Ba’al’uz narrowed his eyes thoughtfully as he watched his tyrant. One did not expect one’s normally completely predictable tyrant to suddenly decamp from his palace at Aqhat, move ten thousand men and his maniac down to this humid and pest-ridden lake, saying nothing about his motives, and then get everyone up well before dawn to watch their tyrant set off by himself in a punt.
Ba’al’uz had no idea what Isaiah was about, and he did not like that at all.
Isaiah poled the punt slowly and steadily forward. He did not head out into the center of the shallow lake, but kept close to the reed beds. Occasionally he smiled very slightly, as here and there a frog peeked out from behind the reeds.
As Isaiah got deeper into the lake, he watched the dawn light carefully, waiting for the precise moment.
He poled rhythmically, using the regular movements of his arms and body to concentrate on the matter at hand. What he was about to do was so dangerous that if he allowed himself to think about it he knew he would turn the punt back to the wharf and the watching Ba’al’uz.
But Isaiah could not afford to do that. He needed to concentrate—
At one with the water.
—and he needed to focus—
On the Song of the Frogs.
—and he needed to draw on all the power he contained within his body—
And allow i
t to ripple, to wash, and to run with the tide.
—and he needed today to be successful, because without that which he’d come for, Isaiah knew the task of the Lord of Elcho Falling would be nigh to impossible, and the land itself would fail.
Besides, he knew this would annoy Ba’al’uz, and annoying Ba’al’uz always brightened Isaiah’s day.
Above all, Isaiah was here because he needed something from the lake very, very badly, and he did not think the world would survive if he did not get that for which he’d come.
The sun was a little higher now, and nerves fluttered in Isaiah’s belly, threatening to break his concentration.

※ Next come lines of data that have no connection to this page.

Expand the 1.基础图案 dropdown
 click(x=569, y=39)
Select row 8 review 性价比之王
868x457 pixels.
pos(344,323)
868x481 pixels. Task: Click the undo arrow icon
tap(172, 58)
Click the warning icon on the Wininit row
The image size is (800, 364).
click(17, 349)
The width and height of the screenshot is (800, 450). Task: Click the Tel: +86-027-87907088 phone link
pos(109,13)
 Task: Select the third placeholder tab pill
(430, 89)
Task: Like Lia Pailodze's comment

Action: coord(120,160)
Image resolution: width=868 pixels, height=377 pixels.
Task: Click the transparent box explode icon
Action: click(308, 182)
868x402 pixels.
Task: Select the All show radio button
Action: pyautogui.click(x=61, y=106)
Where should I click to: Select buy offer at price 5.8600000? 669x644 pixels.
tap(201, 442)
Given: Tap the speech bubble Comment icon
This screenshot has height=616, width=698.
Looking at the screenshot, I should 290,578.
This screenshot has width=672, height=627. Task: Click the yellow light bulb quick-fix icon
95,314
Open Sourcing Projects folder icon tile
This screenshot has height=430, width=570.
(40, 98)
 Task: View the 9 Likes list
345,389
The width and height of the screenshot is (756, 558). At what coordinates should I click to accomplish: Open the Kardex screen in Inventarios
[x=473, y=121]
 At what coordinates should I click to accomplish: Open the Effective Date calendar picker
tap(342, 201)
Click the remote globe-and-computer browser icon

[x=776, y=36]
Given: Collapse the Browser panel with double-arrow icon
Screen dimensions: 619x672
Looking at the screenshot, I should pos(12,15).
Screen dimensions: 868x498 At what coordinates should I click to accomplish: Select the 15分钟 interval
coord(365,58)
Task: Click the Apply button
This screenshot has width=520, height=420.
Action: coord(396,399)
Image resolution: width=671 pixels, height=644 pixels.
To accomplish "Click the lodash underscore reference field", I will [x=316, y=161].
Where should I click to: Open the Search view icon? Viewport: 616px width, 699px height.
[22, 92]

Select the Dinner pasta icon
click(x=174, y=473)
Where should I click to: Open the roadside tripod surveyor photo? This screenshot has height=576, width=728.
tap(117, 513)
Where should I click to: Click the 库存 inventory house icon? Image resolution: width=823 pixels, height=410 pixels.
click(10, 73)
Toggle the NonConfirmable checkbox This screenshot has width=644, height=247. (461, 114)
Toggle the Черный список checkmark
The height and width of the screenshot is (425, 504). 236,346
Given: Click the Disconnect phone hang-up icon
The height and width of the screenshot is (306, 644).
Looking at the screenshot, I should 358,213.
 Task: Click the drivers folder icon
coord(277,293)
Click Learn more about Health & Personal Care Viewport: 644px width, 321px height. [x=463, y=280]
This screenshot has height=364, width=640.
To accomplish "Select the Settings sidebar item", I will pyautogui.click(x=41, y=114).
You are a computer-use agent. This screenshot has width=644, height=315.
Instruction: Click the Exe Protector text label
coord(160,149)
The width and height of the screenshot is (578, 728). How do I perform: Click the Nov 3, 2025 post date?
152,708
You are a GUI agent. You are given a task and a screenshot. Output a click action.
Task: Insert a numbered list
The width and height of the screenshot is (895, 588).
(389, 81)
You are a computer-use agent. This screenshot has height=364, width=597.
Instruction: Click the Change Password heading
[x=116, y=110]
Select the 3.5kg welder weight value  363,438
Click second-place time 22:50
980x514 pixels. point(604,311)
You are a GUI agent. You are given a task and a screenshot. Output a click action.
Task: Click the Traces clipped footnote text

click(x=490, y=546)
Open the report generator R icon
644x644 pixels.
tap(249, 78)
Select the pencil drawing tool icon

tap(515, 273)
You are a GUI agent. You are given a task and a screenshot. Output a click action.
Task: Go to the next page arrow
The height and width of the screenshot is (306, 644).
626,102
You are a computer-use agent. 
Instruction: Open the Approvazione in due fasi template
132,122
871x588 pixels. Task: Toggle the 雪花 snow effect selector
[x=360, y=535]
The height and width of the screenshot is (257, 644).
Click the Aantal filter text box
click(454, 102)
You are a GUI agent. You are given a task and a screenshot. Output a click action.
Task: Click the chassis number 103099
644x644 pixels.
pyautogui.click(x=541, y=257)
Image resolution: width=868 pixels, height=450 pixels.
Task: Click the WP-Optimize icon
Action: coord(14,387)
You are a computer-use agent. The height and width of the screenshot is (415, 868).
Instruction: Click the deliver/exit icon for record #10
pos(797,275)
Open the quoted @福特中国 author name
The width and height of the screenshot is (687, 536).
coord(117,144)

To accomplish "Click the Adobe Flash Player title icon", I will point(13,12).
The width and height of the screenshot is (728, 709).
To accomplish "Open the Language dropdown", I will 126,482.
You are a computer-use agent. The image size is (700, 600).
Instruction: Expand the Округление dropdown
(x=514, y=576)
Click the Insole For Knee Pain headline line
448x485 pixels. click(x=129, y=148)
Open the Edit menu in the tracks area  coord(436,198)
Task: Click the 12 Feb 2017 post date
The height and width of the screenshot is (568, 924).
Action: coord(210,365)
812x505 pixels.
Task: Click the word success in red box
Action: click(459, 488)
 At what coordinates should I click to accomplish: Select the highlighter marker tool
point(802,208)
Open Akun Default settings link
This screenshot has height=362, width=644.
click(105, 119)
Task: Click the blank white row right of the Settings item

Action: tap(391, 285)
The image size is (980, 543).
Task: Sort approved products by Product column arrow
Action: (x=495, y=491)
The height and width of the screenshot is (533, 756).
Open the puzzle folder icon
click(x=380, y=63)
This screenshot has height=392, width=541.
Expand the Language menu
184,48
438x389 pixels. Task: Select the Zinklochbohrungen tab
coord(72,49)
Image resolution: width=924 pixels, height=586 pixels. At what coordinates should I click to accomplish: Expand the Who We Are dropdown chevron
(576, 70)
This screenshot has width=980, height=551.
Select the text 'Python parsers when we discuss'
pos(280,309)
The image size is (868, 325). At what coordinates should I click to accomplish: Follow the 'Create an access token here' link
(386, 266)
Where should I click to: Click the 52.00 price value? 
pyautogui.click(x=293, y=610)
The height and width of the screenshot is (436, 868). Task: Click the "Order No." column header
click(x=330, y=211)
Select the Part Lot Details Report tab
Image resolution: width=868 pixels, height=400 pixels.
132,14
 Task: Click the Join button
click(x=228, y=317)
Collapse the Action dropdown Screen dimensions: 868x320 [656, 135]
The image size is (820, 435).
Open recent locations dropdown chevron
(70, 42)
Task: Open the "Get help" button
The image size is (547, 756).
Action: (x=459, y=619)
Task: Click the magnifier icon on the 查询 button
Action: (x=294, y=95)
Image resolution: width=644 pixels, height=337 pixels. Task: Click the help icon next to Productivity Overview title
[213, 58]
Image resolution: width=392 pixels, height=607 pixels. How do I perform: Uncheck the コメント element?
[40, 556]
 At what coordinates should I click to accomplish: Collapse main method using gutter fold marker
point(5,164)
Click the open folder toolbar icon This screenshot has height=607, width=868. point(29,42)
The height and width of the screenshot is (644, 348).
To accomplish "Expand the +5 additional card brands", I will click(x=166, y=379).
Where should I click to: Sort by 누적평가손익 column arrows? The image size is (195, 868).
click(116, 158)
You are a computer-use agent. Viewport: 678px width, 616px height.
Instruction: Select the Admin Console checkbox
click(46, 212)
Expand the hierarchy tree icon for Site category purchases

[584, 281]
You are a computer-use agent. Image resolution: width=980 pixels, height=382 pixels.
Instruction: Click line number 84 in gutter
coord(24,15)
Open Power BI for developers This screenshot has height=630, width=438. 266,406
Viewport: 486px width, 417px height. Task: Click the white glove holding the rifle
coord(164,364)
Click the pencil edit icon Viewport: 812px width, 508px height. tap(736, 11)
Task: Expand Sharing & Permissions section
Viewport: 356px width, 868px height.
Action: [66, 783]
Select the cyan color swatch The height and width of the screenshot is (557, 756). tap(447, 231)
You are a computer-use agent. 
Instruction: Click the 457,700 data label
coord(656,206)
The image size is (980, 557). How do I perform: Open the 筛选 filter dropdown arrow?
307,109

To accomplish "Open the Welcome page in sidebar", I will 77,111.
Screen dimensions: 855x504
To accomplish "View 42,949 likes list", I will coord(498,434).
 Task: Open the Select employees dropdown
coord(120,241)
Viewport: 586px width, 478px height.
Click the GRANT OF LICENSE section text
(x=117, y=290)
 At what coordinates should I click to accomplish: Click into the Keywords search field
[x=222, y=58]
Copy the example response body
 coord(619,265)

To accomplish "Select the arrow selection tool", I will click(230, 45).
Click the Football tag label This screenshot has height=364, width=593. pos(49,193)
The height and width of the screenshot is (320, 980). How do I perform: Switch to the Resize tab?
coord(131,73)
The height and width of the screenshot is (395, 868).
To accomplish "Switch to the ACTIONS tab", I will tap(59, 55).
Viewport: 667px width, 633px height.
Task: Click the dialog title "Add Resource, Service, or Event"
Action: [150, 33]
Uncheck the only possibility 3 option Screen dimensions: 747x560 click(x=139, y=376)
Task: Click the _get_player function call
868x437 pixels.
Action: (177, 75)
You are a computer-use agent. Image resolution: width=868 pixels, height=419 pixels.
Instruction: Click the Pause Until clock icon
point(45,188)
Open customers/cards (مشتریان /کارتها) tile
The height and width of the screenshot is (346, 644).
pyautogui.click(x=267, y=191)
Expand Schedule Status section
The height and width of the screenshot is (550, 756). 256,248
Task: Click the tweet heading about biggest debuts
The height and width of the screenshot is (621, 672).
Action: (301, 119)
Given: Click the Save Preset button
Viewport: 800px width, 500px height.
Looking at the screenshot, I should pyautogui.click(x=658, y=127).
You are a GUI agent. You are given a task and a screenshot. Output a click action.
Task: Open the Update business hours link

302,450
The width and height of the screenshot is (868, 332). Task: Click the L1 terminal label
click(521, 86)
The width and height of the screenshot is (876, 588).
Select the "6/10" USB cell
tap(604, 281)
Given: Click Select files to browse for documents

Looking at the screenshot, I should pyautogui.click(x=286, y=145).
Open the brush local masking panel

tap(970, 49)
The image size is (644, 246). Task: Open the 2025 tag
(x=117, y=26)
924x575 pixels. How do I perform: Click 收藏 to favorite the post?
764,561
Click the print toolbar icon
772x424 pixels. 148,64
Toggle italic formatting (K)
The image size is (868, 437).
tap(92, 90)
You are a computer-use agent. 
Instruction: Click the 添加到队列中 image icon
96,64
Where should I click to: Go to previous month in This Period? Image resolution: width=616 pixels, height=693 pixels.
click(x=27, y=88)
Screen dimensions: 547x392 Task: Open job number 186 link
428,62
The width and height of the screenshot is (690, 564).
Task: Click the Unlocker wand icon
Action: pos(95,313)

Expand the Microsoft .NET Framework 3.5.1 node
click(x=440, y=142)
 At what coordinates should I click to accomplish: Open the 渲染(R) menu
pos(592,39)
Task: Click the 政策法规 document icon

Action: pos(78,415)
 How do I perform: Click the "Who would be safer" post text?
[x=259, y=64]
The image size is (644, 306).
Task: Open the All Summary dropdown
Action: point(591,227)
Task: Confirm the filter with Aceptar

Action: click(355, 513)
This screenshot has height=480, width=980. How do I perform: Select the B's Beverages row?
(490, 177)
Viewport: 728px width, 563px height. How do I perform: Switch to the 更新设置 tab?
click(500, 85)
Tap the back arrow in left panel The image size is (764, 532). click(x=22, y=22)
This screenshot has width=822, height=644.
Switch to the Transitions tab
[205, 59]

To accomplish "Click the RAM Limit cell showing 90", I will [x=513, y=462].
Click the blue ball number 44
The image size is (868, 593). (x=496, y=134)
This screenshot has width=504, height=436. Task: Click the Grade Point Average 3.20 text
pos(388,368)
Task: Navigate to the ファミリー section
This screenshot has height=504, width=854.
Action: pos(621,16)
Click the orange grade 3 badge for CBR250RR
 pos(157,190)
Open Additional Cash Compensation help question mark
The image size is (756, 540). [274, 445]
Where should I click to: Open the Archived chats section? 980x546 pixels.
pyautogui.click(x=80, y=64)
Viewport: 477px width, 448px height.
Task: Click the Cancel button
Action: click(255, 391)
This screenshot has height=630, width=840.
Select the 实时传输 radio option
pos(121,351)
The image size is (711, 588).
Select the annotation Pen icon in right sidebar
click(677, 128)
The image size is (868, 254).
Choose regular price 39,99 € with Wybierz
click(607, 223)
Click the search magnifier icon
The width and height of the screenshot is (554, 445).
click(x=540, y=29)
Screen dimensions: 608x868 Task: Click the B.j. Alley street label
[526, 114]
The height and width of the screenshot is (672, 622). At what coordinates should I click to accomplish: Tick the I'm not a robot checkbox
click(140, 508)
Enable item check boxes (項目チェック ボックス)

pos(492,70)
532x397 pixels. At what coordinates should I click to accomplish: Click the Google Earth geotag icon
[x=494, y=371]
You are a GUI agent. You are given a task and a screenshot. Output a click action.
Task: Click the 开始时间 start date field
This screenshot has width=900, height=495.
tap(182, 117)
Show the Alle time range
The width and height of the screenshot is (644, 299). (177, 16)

His hands tightened fractionally on the pole, and he forced himself to focus.
The air, clear a few minutes ago, was now damp with mist seeping out from the reed banks.
Frogs began to sing, a low, sweet melody, and one or two of them hopped onto the prow of the punt.
Isaiah closed his eyes briefly, overcome with the sweetness of their song.
Then, hands tightened once more, eyes opening, he drew down on the deep well of power within himself.
Isaiah spoke the words that were needed, and the moment the last one dropped from his mouth the air about the entire lake exploded in sound and movement as millions of pink-and scarlet-hued juit birds rose screaming into the dawn light.
On the wharf, Ba’al’uz crouched down, arms over his head, and shrieked together with the birds.
About the lake, ten thousand men thrust their spears into the air, and screamed as one with Ba’al’uz.
On the lake, Isaiah poled into the reed banks, into magic and mystery, and into the strange borderland between worlds. Then, while the air still rang with the harsh cries of bird and man, as the frogs screamed, and as the sun suddenly topped the horizon and flooded the lake and reed beds with light, Isaiah dropped the pole, reached down into the water, and lifted a struggling, naked man into the punt.